"Il est très difficile de mener une politique d’austérité budgétaire et de relancer l’économie."

Martin Janičko, photo: ČT24

Doctorant en économie à Prague, Martin Janíčko est spécialisé dans les secteurs de la macroéconomie, de l’économie industrielle et de l’innovation financière. Au micro de Radio Prague, il donne une analyse de la situation difficile dans laquelle se trouve l’économie tchèque, en récession depuis fin 2011, confrontée à un niveau de chômage sans précédent et évoque l’échec de la politique d’austérité de la coalition gouvernementale de Petr Nečas.

Martin Janíčko,  photo: ČT24
L’économie tchèque est en récession depuis le dernier trimestre 2011, la plus longue récession depuis 1997. Le PIB s’est contracté de 1,2% en 2012 par rapport à l’année précédente. Qu’est-ce qui selon vous explique cette crise ?

« Il y a plusieurs raison derrière cette crise. C’est surtout la consommation domestique qui est morose. Il y a ensuite les contraintes budgétaires qui sont partout et notamment dans l’investissement public, dans la consommation publique en général, et cela pèse sur le transfert public vers les ménages. Après, il y a les exportations qui vont mieux. Ce n’est pas énorme mais c’est mieux que le reste. Enfin, le chômage pèse sur la consommation domestique et pèse aussi sur les investissements. Dans l’économie moderne, tout est lié et les investissements privés sont aussi très moroses à cause de l’incertitude qui règne et qui ne permet pas d’envisager précisément ces investissements. Parmi les nombreuses raisons qui expliquent cette crise, je pense que les trois que j’ai mentionnées sont les plus importantes. »

Vous avez évoqué la question de la baisse de la consommation intérieure. Des chiffres ont récemment été publiés et témoignent d’une baisse du salaire réel des Tchèques, peut-être lié à la hausse de la TVA décidée par le gouvernement de Petr Nečas. Son cabinet n’a pas l’air de lutter contre la chute du pouvoir d’achat ?

« Il n’a pas beaucoup de moyens pour lutter contre cela. Car le gouvernement de Petr Nečas suit le chemin de l’austérité budgétaire. Il veut également diminuer les salaires dans la fonction publique ce qui pèse aussi sur la consommation domestique. Pour les salaires dans le secteur privé, comme vous l’avez dit, la hausse de la TVA a un impact important. Il y aussi des augmentations d’impôts, notamment en ce qui concerne la progressivité de l’imposition qui a également un impact sur la consommation au bout du compte. Le problème du gouvernement, c’est le manque de moyens. Il est très difficile de mener une politique d’austérité budgétaire et de relancer l’économie. »

### Matériel fourni
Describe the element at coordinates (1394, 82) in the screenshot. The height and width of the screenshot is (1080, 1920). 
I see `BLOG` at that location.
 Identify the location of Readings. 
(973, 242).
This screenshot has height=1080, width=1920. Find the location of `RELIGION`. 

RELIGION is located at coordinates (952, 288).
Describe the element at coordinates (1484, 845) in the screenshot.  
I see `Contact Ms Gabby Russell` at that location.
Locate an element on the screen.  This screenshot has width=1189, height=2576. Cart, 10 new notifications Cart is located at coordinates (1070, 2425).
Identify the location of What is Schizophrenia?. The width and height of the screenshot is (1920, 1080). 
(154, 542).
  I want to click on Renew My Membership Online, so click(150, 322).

### Problèmes à traiter
**a)** Reproduisez à l'identique le passage du texte source qui s'ouvre sur les mots contenant « Martin Janičko, photo: ČT24 » et se ferme sur « cette crise ? ».
**b)** D'après le texte source, de combien le PIB tchèque s'est-il contracté en 2012 par rapport à l'année précédente ?
Le matériel fourni n'a aucun rapport avec le texte source.

### Réponses complètes
**a)**
Martin Janičko, photo: ČT24

Doctorant en économie à Prague, Martin Janíčko est spécialisé dans les secteurs de la macroéconomie, de l’économie industrielle et de l’innovation financière. Au micro de Radio Prague, il donne une analyse de la situation difficile dans laquelle se trouve l’économie tchèque, en récession depuis fin 2011, confrontée à un niveau de chômage sans précédent et évoque l’échec de la politique d’austérité de la coalition gouvernementale de Petr Nečas.

Martin Janíčko,  photo: ČT24
L’économie tchèque est en récession depuis le dernier trimestre 2011, la plus longue récession depuis 1997. Le PIB s’est contracté de 1,2% en 2012 par rapport à l’année précédente. Qu’est-ce qui selon vous explique cette crise ?

**b)** De 1,2 %.